Chapter 1: The Performance

“I’m not feeling well, Julian. Please… take me to the hospital.”

Madeline clutched her stomach, her knuckles turning white against the cold marble floor of the penthouse. Her face was ashen, beads of sweat matting her dark hair to her forehead. The pain was a dull roar that had suddenly spiked into a knife-twist, doubling her over.

Julian Thorne, the CEO of Thorne Enterprises, didn’t even look up from his tablet. He took a slow sip of his scotch, the ice clinking sharply in the suffocating silence of the room.

“Married for four years, and your acting skills have finally improved, Maddy,” he sneered, his voice dripping with disdain. He flipped a page on his screen, bored. “What is it this time? A mysterious faint? A sudden migraine? Or did you learn a new trick to keep me from seeing Vivian tonight?”

“I’m not pretending,” Madeline whispered, her voice trembling. “My stomach… it feels like it’s burning.”

She coughed, a wet, hacking sound that tore from her throat. A splatter of bright red blood hit the pristine white rug between them.

“It hurts… Julian, please. I’m scared.”

Julian stopped scrolling.
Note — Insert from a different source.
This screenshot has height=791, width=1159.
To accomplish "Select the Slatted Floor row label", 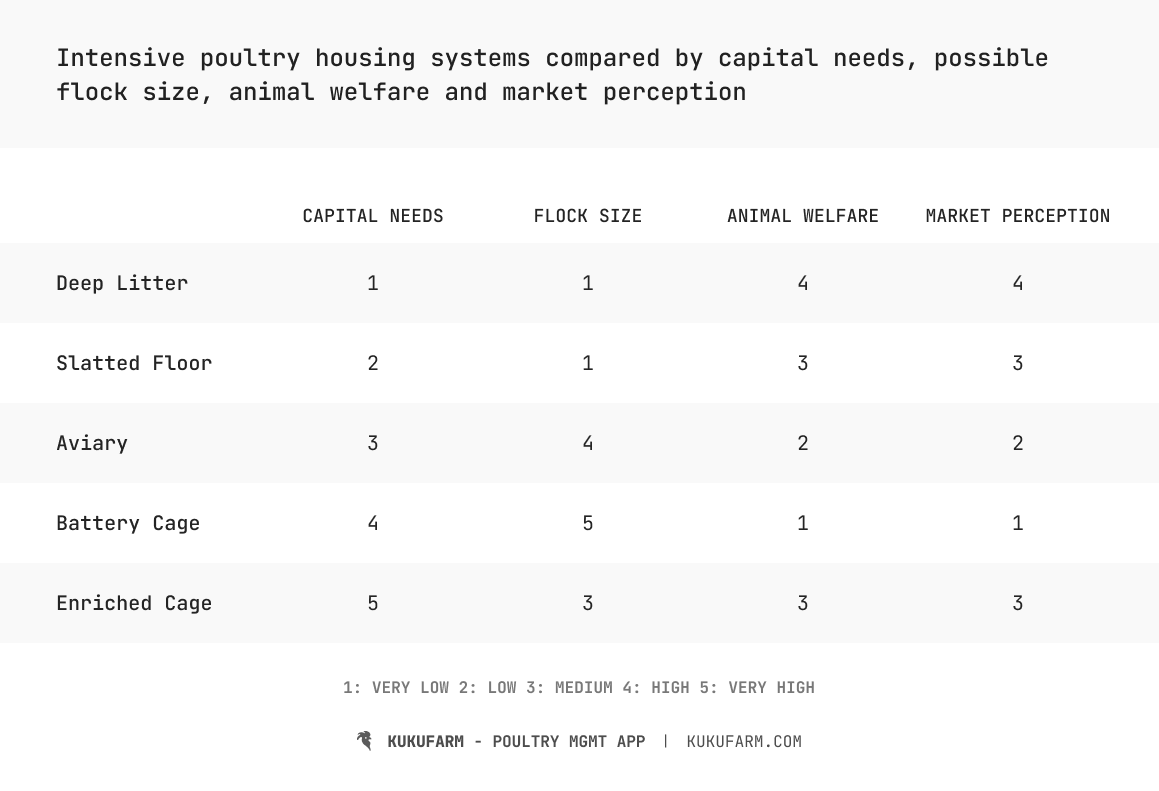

He stood up, his custom-tailored suit moving flawlessly with him, and walked over to where his wife lay curled on the floor. He looked down at the blood, his expression unreadable. Then, he let out a cold, humorless laugh.

“Prop blood? Really? You’re desperate, Madeline. Even for you, this is a new low. Next time, try to trick me into getting real blood on my hands. Maybe then I’ll believe you.”

He stepped over her convulsing body as if she were nothing more than a piece of misplaced furniture. He grabbed his car keys from the console table.

“If you’re going to die, do it quietly. I have a meeting with someone who actually matters.”

Madeline watched his back retreat towards the massive oak door. The man she had loved for four years. The man she had married to save her father’s company, accepting his hatred as the price. He looked at her agony and saw only manipulation.

“If I die…” she choked out, tears mixing with the metallic taste of blood on her chin. “If I die, Julian… will you at least collect my body?”

He paused at the door, hand on the brass handle. He didn’t turn around.

“If you die, I’ll throw a party. Sign the divorce papers on the table before you decide to miraculously recover.”

The door slammed shut. The sound echoed like a gunshot.

Madeline curled tighter into a ball, the pain in her stomach tearing her apart. But the pain in her heart was infinitely worse. She reached for her phone with trembling fingers, her vision blurring into gray static. She dialed the only number she had left.

“Brian…” she gasped when the line connected. “Help me.”

Chapter 2: The Clean Break

Dr. Brian Cole arrived at the penthouse in record time. He used the emergency key Madeline had given him months ago—back when the “fainting spells” had started.

He found her unconscious in a pool of crimson.

“Maddy! Maddy, stay with me!”

He scooped her up, ignoring the ruin of his white dress shirt as her blood stained his chest, and rushed her to the elevator. He didn’t wait for an ambulance. He drove her to Mount Sinai himself, breaking every traffic law in Manhattan.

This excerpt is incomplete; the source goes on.